I think there is some problem in initialization of OTR. When you set it to fore and restart mobile It works but if you enable it in the middle then it's like taking forever. So I think there is something missing in the flow. Still you know far better than me.. but this is also a possibility.

[n8fr8]

We've pushed changes that affect this bug, and have released 14.0.4 official as well: https://guardianproject.info/releases/ChatSecure-v14.0.4.apk

[chaosjug]

I still have this issue with 14.0.4

[AizazZaidee]

Just set it to forced, restart your mobile. Everything will work fine :)

[knoy]

This issue appears to be fixed with 14.0.4 and I haven't noticed any problems so far

EDIT: Further testing reveals that this has not been fixed! I'm intermittently unable to send OTRd chat to ANY of my contacts, this includes across between new versions of chatsecure, between new and old and between chatsecure and pidgin. Encryption is set to "automatically attempt". Force-stopping the app appears to fix the issue temporarily. PLEASE FIX THIS ISSUE AS SOON AS POSSIBLE

[celocore]

The issue appears not to be fixed :-/ ... I've testet it with ChatSecure 14.0.4 on Android 4.1.2, 4.2.2 and 4.4.4 on different devices. If I enable chat encryption the wheel is endless spinning and no encryption is enabled. All tricks named here are testet. I use OpenFire as XMPP-Server. With Xabber the OTR-Encryption works fine, so I think, it's not the server setup. Does anyone has other experiences with this constellation?

[knoy]

I have reverted everyone I know to <13 versions earlier to avoid this issue which is why I haven't noticed, but now that I've switched back this bug is definitely still here... this makes the app essentially unuseable as it's constantly failing to initiate OTR with contacts and nothing (rebooting, closing the app, etc) short of force stopping the app fixes this issue

[eighthave]

@n8fr8 says: "one source of OTR failing seems to be corruption of the keystore props file we use. a) not sure why the corruption happens and b) we have no good way to recover from it"

[knoy]

Perhaps it's realated to this bug: https://github.com/guardianproject/ChatSecureAndroid/issues/545

The OTR failing seems to happen nearly every time I use it within less than a minute. Easiest way to reproduce has been start an OTRd chat, end the chat, then start a chat again. This occurs between v14 and v14, v13 and v14 and v14 and pidgin.

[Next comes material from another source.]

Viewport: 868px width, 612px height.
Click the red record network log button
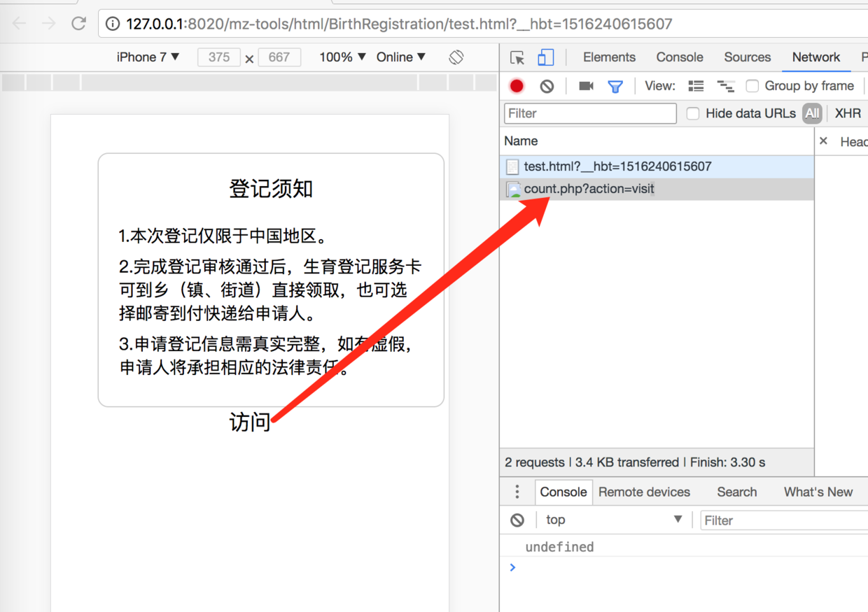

BTW the setup: CS 14.0.4 (any version 14+ seems to be affected) Nexus 5 Android 4.4.4 WiFi or Cellular data connection

[n8fr8]

The keystore file corruption is not related to the DB closing. The fact that you can establish an OTR session at means your keystore is intact. The OTR issues you are experiencing are more likely addressed by fixes in the SessionID instance management I have fixed in another pull request and will likely merge.

[knoy]

Awesome! Thank you so much! Let me know whenever you have a new build out and I will be happy to test it for you

[knoy]

I've been testing the latest builds (Oct 19th) among several people throughout the day and this issue is still present about 50% of the time OTR is attempted. Others who initially had some success reported not receiving many encrypted messages (despite delivery receipts on the senders end) during conversations and after resetting the database and logging back in OTR no longer worked at all (even after multiple attempts, force stops, etc). Rebooting the phone seemed to clear the issue. Others reported problems initializing OTR with anyone running v13 builds until force stopping. Please explain any steps you'd need to help further diagnosing this problem and I would be glad to assist

[eighthave]

I reproduced this using the latest code in git between ChatSecure and Gajim. OTR would not start at all, then I Force Quit ChatSecure, then it started working. Trying to reproduce again...

[eighthave]

I can reproduce it now:

1. uninstall ChatSecure
2. install ChatSecure
3. setup existing XMPP account (e.g. gptest@jabber.org)
4. attempt to start OTR conversation from Gajim (signed into gptest@jabber.ccc.de)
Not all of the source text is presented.